Published: 2026-06-01 โ€ข Updated: 2026-06-20

Integrating AWS Bedrock and Amazon SageMaker with Spring Boot

As enterprise Java applications evolve, integrating artificial intelligence and machine learning directly into business logic has become a standard requirement. AWS provides two powerful ecosystems for this: AWS Bedrock (for serverless access to industry-leading foundational models like Anthropic Claude, Meta Llama, and Amazon Titan) and Amazon SageMaker (for deploying, training, and hosting custom-built machine learning models). This guide will walk you through integrating both services into a production-grade Spring Boot application using the AWS SDK for Java v2.

If you have not yet provisioned the necessary cloud topology parameters or IAM execution definitions to host these runtimes, review our end-to-end infrastructure automation playbook: Provisioning AWS AI Infrastructure with Terraform.

Understanding the Architecture

Before writing code, it is crucial to understand when to use AWS Bedrock versus Amazon SageMaker. Bedrock is ideal for Generative AI tasks where you want to leverage pre-trained, state-of-the-art foundation models via a simple API. SageMaker is designed for traditional machine learning (like classification, regression, and clustering) or custom deep learning models where you manage the underlying hosting endpoints.
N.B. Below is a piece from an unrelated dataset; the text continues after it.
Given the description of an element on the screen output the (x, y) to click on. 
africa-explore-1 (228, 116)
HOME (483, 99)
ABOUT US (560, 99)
+-------------------------------------------------------------+
|                     Spring Boot Application                 |
+------------------------------+------------------------------+
                               |
                +--------------+--------------+
                |                             |
                v (Serverless API)            v (Custom Endpoint)
        +---------------+             +------------------+
        |  AWS Bedrock  |             | Amazon SageMaker |
        |  (Claude,     |             | (Custom XGBoost, |
        |  Llama, etc.) |             | PyTorch, etc.)   |
        +---------------+             +------------------+
        

To evaluate how these target configurations fit inside a decentralized system boundary before building concrete service endpoints, check out Designing AI-Driven Microservices Architectures.
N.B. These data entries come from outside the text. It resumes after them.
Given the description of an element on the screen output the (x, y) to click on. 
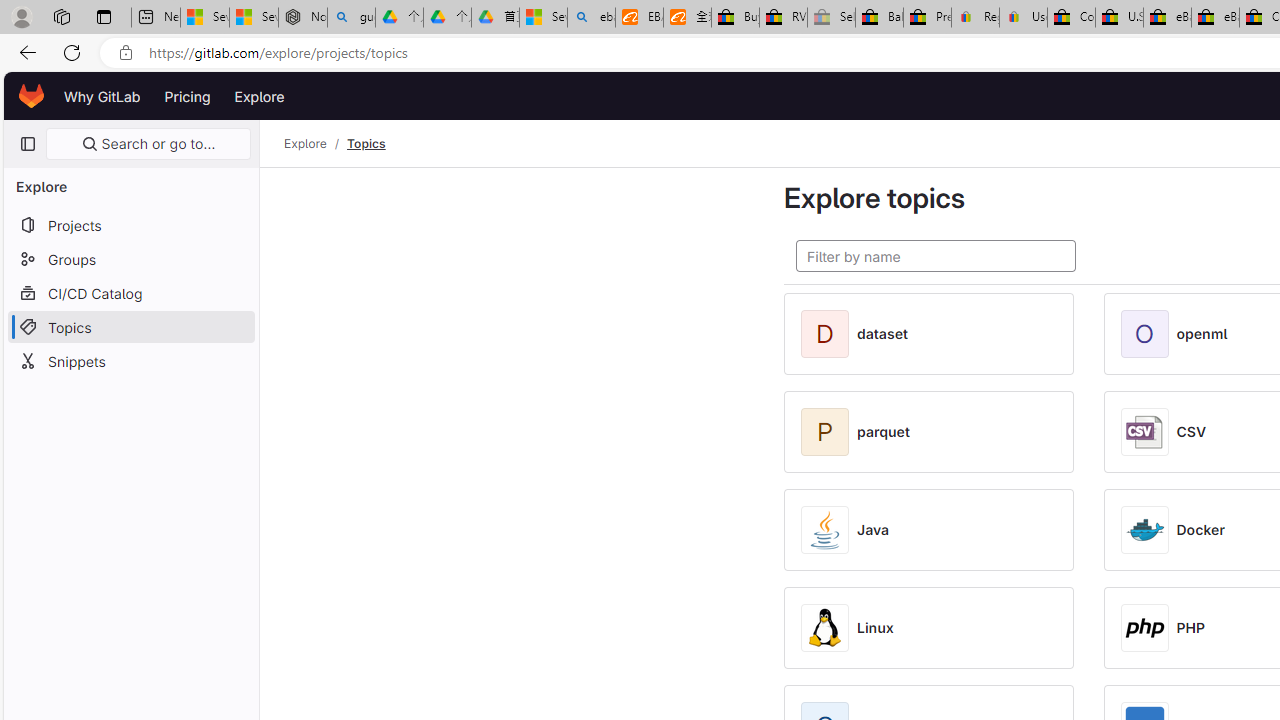
parquet (883, 431)
Explore/ (316, 143)
Sell worldwide with eBay - Sleeping (831, 17)
Snippets (130, 360)
Docker (1200, 529)
eBay Inc. Reports Third Quarter 2023 Results (1215, 17)
D (829, 334)
U.S. State Privacy Disclosures - eBay Inc. (1119, 17)
Explore (305, 143)
PHP (1190, 628)
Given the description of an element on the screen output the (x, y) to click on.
Prerequisites and Dependencies

To interact with AWS Bedrock and SageMaker, your Spring Boot application requires the AWS SDK for Java v2. Add the following dependencies to your Maven pom.xml file. We manage the SDK versions using the AWS Bill of Materials (BOM) to ensure compatibility.

<dependencyManagement>
    <dependencies>
        <dependency>
            <groupId>software.amazon.awssdk</groupId>
            <artifactId>bom</artifactId>
            <version>2.25.15</version>
            <type>pom</type>
            <scope>import</scope>
        </dependency>
    </dependencies>
</dependencyManagement>

<dependencies>
    <!-- AWS SDK for Bedrock Runtime -->
    <dependency>
        <groupId>software.amazon.awssdk</groupId>
        <artifactId>bedrockruntime</artifactId>
    </dependency>
    <!-- AWS SDK for SageMaker Runtime -->
    <dependency>
        <groupId>software.amazon.awssdk</groupId>
        <artifactId>sagemakerruntime</artifactId>
    </dependency>
    <!-- Spring Boot Starter Web -->
    <dependency>
        <groupId>org.springframework.boot</groupId>
        <artifactId>spring-boot-starter-web</artifactId>
    </dependency>
</dependencies>

For a detailed breakdown of aligning your local workstation parameters and compiler configurations to utilize these libraries efficiently, see Setting up Java Development Environment for AI.

Integrating AWS Bedrock in Spring Boot

AWS Bedrock allows you to execute inference on foundation models. In this example, we will configure the BedrockRuntimeClient and invoke the Anthropic Claude 3 Sonnet model using a JSON payload.

1. Configuration Class

We define a configuration class to initialize the BedrockRuntimeClient bean. It automatically resolves credentials from the default AWS credential provider chain (IAM roles, environment variables, or local AWS profiles).

package com.example.ai.config;

import org.springframework.context.annotation.Bean;
import org.springframework.context.annotation.Configuration;
import software.amazon.awssdk.regions.Region;
import software.amazon.awssdk.services.bedrockruntime.BedrockRuntimeClient;

@Configuration
public class AwsBedrockConfig {

    @Bean
    public BedrockRuntimeClient bedrockRuntimeClient() {
        return BedrockRuntimeClient.builder()
                .region(Region.US_EAST_1)
                .build();
    }
}

2. Bedrock Service Implementation

Next, we create a service that constructs the required JSON payload for the target model, invokes the Bedrock API, and parses the response. Note that different foundation models expect different JSON structures.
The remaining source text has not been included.